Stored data

*** Block opens ***

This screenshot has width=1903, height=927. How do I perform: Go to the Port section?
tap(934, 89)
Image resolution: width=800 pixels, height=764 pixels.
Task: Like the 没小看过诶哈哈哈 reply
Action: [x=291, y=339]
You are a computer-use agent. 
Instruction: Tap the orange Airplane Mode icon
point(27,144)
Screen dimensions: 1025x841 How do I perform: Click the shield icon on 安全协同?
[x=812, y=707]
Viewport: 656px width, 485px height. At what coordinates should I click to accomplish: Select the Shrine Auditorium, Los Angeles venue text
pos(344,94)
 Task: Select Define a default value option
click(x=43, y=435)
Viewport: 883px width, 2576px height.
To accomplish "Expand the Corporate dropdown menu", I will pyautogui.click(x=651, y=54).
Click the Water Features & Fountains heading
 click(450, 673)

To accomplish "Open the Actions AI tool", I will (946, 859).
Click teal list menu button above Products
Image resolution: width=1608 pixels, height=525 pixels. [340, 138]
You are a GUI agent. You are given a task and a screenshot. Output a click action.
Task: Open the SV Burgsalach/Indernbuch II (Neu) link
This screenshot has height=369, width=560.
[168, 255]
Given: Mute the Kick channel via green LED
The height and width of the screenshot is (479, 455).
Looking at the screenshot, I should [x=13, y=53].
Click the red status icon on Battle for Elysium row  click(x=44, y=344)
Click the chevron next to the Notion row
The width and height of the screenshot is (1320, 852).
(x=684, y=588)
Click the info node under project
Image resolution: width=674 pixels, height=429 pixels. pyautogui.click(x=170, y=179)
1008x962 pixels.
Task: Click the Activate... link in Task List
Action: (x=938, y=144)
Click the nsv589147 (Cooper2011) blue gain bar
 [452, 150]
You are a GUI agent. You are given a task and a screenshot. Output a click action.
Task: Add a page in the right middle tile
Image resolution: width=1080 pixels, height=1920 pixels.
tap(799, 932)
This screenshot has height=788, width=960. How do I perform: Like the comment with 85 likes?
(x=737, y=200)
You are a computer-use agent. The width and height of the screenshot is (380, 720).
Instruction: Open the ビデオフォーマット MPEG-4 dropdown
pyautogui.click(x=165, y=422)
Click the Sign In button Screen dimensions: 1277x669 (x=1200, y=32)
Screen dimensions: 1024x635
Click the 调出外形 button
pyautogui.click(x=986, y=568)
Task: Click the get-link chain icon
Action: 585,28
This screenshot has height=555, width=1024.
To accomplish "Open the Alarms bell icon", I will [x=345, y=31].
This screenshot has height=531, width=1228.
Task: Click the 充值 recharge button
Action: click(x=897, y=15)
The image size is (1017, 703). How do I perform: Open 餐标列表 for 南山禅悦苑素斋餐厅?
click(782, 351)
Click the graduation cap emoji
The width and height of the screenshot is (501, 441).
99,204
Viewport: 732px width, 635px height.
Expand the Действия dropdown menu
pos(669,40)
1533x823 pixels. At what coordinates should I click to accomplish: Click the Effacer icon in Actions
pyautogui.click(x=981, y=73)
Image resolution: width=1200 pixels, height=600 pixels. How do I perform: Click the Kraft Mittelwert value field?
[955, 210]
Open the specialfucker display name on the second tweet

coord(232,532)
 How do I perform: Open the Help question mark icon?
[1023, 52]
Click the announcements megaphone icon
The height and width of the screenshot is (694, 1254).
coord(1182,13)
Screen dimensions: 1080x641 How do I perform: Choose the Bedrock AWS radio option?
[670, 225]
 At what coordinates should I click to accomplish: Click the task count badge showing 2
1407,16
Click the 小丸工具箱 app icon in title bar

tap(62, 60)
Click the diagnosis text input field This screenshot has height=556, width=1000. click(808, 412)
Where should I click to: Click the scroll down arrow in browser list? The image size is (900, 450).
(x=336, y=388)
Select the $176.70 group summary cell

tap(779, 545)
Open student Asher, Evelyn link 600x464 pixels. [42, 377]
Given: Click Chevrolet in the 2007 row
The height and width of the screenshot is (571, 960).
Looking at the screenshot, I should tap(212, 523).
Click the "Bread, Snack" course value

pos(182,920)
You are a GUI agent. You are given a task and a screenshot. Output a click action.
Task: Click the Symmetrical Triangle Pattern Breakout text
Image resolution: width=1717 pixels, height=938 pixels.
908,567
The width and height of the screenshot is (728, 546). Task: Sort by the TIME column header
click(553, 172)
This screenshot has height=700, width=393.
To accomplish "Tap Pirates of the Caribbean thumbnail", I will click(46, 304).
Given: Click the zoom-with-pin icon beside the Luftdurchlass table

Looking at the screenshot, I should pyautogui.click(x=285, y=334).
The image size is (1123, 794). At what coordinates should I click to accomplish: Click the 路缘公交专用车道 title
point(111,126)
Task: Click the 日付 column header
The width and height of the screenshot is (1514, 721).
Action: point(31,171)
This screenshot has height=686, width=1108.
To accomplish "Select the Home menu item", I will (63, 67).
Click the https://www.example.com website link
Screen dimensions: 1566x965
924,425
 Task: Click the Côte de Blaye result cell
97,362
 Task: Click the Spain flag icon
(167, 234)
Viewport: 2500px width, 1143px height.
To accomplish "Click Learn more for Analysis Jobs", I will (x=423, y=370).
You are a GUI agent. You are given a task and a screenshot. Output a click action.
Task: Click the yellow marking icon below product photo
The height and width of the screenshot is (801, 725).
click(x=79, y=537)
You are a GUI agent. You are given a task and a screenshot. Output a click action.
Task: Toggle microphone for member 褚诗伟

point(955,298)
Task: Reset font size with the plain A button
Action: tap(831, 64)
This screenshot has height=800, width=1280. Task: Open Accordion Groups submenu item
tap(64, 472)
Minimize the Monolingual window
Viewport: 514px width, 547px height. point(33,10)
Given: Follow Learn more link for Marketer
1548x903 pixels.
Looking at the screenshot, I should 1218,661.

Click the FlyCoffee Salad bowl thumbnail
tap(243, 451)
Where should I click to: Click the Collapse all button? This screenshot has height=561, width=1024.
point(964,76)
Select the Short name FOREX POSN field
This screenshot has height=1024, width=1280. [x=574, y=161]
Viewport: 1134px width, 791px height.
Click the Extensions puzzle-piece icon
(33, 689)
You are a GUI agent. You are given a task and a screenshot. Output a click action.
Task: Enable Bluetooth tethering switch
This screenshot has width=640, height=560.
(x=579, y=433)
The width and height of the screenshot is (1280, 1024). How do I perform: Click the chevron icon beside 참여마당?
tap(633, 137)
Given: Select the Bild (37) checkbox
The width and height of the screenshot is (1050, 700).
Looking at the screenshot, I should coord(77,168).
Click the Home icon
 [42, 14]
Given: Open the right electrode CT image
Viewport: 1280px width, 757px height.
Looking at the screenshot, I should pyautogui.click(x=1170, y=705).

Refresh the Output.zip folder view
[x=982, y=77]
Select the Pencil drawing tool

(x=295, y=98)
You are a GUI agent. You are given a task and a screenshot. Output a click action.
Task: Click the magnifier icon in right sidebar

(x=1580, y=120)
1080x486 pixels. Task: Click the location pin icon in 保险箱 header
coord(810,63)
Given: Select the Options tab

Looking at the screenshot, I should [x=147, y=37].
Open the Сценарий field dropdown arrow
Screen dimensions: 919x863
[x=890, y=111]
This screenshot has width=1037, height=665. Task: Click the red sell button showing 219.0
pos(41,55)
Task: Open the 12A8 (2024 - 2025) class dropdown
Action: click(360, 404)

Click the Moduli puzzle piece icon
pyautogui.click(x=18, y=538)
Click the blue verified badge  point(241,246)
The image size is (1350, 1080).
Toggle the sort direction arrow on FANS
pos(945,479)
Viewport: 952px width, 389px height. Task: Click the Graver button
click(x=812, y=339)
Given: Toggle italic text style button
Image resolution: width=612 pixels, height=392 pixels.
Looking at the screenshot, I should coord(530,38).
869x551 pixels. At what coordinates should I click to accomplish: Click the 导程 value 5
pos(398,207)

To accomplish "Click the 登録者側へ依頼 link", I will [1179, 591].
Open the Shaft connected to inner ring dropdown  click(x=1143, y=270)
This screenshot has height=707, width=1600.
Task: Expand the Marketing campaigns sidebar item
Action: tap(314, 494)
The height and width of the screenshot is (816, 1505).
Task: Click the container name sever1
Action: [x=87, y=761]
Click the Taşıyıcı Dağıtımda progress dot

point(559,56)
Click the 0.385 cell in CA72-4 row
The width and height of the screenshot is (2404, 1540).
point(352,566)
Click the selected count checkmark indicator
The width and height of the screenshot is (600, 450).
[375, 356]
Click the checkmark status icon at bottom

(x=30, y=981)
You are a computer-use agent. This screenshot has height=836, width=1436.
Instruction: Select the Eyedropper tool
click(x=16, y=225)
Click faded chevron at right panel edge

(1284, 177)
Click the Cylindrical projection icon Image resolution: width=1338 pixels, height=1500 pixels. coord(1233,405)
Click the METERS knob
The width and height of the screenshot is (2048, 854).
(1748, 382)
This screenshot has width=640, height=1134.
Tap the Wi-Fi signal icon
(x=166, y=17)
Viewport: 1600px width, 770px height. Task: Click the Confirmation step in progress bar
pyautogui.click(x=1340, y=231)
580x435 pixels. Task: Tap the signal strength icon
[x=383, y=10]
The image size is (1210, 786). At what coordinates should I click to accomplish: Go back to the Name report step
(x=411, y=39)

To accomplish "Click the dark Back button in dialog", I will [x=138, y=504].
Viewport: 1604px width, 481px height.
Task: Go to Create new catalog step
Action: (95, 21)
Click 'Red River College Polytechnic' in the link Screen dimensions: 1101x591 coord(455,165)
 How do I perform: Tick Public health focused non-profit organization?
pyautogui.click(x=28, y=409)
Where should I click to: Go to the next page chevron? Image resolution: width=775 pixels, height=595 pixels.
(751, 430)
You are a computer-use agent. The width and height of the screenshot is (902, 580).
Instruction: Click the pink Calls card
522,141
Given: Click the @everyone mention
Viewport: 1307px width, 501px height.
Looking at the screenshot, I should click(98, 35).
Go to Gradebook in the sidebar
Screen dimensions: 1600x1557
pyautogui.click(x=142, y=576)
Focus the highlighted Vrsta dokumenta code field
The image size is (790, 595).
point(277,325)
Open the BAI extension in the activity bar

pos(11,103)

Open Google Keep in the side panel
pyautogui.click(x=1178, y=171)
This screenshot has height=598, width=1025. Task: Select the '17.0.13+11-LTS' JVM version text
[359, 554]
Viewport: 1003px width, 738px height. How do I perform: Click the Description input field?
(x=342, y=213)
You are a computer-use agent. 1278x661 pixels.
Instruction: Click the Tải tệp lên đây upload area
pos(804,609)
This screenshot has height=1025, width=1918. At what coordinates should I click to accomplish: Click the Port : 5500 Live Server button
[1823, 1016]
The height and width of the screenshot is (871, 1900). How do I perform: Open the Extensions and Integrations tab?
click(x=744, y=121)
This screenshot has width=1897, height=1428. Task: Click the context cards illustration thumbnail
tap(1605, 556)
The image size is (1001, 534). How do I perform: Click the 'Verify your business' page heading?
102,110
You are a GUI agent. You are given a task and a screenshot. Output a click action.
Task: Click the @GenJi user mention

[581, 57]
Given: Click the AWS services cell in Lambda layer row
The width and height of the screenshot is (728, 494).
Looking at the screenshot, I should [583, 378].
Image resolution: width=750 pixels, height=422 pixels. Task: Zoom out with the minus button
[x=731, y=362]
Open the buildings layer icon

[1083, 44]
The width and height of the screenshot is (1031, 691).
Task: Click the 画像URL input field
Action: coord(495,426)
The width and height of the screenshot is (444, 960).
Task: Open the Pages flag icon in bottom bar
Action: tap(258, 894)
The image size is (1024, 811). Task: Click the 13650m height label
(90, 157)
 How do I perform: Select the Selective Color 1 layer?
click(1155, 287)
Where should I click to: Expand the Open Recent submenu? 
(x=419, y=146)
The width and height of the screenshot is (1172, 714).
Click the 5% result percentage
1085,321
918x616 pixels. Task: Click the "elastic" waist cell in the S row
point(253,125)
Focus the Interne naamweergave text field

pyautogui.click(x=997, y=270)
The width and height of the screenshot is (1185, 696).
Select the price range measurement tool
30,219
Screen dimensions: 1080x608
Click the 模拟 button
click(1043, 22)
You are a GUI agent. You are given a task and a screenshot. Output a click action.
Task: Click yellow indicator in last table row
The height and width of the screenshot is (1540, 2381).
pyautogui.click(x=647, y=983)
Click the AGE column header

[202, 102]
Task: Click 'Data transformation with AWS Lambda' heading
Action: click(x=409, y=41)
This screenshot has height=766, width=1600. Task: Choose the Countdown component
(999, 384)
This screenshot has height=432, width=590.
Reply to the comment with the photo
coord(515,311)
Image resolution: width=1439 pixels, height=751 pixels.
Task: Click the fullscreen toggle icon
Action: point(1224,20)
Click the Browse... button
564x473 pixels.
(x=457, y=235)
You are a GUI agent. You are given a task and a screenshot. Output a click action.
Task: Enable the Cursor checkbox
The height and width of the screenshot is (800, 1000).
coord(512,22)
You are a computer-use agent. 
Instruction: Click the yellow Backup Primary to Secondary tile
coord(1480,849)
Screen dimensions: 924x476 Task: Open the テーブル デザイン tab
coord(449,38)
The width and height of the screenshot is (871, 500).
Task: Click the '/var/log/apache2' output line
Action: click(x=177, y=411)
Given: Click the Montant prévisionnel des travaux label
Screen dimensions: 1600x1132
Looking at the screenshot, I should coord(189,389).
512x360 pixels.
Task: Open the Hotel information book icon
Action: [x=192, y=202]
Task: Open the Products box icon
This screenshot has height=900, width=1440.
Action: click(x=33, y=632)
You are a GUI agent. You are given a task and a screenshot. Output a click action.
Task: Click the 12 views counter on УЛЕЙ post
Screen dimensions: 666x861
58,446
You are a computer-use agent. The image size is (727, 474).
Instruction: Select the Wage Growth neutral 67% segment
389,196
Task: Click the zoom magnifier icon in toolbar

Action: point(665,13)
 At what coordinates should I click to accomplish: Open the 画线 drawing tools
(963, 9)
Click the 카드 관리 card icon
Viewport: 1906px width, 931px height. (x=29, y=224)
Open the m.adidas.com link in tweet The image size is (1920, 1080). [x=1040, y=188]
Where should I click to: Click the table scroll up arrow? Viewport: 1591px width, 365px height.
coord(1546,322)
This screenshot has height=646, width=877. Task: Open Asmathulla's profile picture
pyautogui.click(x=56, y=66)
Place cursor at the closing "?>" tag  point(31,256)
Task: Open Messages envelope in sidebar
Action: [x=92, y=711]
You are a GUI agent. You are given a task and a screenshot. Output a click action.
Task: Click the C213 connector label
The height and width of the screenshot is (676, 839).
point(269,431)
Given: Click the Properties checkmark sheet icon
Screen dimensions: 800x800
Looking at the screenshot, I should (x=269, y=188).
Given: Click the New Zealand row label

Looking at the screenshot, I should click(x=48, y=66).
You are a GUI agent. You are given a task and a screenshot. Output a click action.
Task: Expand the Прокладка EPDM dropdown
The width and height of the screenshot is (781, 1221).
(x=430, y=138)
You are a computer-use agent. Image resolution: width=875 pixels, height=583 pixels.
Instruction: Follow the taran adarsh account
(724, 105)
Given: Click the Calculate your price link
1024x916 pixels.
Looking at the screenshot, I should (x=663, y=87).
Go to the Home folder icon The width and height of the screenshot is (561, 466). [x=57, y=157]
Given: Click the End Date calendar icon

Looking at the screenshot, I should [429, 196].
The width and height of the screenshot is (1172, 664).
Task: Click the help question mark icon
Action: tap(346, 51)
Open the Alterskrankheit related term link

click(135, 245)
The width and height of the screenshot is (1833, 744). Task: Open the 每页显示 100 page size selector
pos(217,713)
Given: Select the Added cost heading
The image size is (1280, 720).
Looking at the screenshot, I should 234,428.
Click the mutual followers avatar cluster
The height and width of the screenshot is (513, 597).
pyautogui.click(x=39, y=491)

*** Block closes ***

▸ **Task statement**:
Starting at the line that contains "Click the Taşıyıcı Dağıtımda progress dot" and stopping after the line that contains "Go to Gradebook in the sidebar", write out every line exactly as it appears above, and no other line.

▸ **Answer to the exercise**:
Click the Taşıyıcı Dağıtımda progress dot

point(559,56)
Click the 0.385 cell in CA72-4 row
The width and height of the screenshot is (2404, 1540).
point(352,566)
Click the selected count checkmark indicator
The width and height of the screenshot is (600, 450).
[375, 356]
Click the checkmark status icon at bottom

(x=30, y=981)
You are a computer-use agent. This screenshot has height=836, width=1436.
Instruction: Select the Eyedropper tool
click(x=16, y=225)
Click faded chevron at right panel edge

(1284, 177)
Click the Cylindrical projection icon Image resolution: width=1338 pixels, height=1500 pixels. coord(1233,405)
Click the METERS knob
The width and height of the screenshot is (2048, 854).
(1748, 382)
This screenshot has width=640, height=1134.
Tap the Wi-Fi signal icon
(x=166, y=17)
Viewport: 1600px width, 770px height. Task: Click the Confirmation step in progress bar
pyautogui.click(x=1340, y=231)
580x435 pixels. Task: Tap the signal strength icon
[x=383, y=10]
The image size is (1210, 786). At what coordinates should I click to accomplish: Go back to the Name report step
(x=411, y=39)

To accomplish "Click the dark Back button in dialog", I will [x=138, y=504].
Viewport: 1604px width, 481px height.
Task: Go to Create new catalog step
Action: (95, 21)
Click 'Red River College Polytechnic' in the link Screen dimensions: 1101x591 coord(455,165)
 How do I perform: Tick Public health focused non-profit organization?
pyautogui.click(x=28, y=409)
Where should I click to: Go to the next page chevron? Image resolution: width=775 pixels, height=595 pixels.
(751, 430)
You are a computer-use agent. The width and height of the screenshot is (902, 580).
Instruction: Click the pink Calls card
522,141
Given: Click the @everyone mention
Viewport: 1307px width, 501px height.
Looking at the screenshot, I should click(98, 35).
Go to Gradebook in the sidebar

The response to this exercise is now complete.